Problem to work on: Reproduce the records verbatim, from their beginning through the line containing "Looking at the image, I should click on (261, 216).".

-- Opening Marker --

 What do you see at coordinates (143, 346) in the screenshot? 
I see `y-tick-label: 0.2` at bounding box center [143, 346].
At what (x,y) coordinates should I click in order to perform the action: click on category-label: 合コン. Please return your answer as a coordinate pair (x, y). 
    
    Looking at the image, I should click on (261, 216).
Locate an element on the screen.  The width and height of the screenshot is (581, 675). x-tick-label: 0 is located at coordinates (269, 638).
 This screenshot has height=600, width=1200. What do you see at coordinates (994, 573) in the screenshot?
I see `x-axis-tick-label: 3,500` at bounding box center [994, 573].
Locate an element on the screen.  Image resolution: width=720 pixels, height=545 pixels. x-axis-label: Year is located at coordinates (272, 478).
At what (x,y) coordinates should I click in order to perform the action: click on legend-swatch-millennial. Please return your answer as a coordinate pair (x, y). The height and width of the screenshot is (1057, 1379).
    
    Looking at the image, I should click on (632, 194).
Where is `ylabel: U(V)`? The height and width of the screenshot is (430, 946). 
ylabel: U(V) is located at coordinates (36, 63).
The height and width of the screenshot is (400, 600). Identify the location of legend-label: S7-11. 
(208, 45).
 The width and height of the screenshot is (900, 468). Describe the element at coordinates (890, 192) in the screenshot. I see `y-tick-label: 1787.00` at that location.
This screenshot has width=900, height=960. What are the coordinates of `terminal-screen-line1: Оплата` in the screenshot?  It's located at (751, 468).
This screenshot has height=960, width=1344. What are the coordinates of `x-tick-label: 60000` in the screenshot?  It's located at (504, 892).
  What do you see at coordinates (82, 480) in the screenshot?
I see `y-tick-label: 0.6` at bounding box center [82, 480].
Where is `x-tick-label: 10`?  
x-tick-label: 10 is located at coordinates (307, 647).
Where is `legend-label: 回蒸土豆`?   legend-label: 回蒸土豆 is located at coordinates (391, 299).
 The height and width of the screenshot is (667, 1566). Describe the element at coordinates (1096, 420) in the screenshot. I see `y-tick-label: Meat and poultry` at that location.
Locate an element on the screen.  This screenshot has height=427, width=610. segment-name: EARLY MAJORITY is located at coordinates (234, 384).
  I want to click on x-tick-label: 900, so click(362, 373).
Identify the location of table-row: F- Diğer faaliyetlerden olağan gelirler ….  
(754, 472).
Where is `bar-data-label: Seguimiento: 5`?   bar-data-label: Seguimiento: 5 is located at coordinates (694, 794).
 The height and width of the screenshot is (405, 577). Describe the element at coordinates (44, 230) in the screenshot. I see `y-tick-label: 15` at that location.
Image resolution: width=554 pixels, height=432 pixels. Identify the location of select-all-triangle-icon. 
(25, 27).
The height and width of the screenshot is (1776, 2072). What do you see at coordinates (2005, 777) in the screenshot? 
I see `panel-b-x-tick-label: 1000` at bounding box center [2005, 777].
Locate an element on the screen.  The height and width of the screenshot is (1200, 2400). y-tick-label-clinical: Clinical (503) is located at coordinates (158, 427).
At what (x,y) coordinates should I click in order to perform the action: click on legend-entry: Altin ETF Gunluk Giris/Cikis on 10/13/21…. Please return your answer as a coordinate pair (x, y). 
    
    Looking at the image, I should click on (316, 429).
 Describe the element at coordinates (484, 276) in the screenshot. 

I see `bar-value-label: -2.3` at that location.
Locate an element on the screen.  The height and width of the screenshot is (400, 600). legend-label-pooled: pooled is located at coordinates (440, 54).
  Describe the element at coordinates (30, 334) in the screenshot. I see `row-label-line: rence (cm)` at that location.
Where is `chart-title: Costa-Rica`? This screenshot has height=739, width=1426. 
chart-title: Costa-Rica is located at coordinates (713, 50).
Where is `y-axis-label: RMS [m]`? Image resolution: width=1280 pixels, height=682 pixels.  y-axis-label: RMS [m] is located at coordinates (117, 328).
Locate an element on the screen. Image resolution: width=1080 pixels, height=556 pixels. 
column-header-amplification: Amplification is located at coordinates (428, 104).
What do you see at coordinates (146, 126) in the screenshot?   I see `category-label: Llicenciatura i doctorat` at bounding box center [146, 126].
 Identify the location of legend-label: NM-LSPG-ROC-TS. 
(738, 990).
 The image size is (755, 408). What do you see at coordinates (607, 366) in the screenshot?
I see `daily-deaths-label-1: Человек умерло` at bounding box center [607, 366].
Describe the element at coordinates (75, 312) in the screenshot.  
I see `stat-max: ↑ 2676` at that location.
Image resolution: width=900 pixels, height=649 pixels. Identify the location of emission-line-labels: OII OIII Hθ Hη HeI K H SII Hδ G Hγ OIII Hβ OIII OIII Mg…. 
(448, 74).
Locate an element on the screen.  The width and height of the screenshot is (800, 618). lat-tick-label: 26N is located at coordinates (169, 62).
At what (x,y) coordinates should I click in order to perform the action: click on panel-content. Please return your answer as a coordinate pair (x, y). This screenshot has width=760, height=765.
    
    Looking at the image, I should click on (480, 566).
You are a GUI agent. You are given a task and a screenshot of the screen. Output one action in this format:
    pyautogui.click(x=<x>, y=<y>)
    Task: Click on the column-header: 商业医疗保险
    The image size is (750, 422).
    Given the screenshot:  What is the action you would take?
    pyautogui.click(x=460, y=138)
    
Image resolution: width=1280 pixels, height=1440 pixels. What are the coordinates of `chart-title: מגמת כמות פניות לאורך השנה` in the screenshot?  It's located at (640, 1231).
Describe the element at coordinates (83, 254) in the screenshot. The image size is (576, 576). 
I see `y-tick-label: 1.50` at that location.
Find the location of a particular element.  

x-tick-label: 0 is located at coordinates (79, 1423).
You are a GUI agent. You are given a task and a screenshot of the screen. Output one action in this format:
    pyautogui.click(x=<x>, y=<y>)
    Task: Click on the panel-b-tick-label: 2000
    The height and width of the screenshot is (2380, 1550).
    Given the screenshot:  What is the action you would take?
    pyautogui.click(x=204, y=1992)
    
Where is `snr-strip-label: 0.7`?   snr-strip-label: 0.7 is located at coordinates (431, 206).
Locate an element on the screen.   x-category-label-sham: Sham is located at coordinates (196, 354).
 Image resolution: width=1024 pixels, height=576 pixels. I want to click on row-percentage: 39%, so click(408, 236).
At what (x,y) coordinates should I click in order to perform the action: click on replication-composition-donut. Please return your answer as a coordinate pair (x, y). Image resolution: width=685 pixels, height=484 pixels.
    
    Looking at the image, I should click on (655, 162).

-- Closing Marker --

Answer to the exercise:
 What do you see at coordinates (143, 346) in the screenshot? 
I see `y-tick-label: 0.2` at bounding box center [143, 346].
At what (x,y) coordinates should I click in order to perform the action: click on category-label: 合コン. Please return your answer as a coordinate pair (x, y). 
    
    Looking at the image, I should click on (261, 216).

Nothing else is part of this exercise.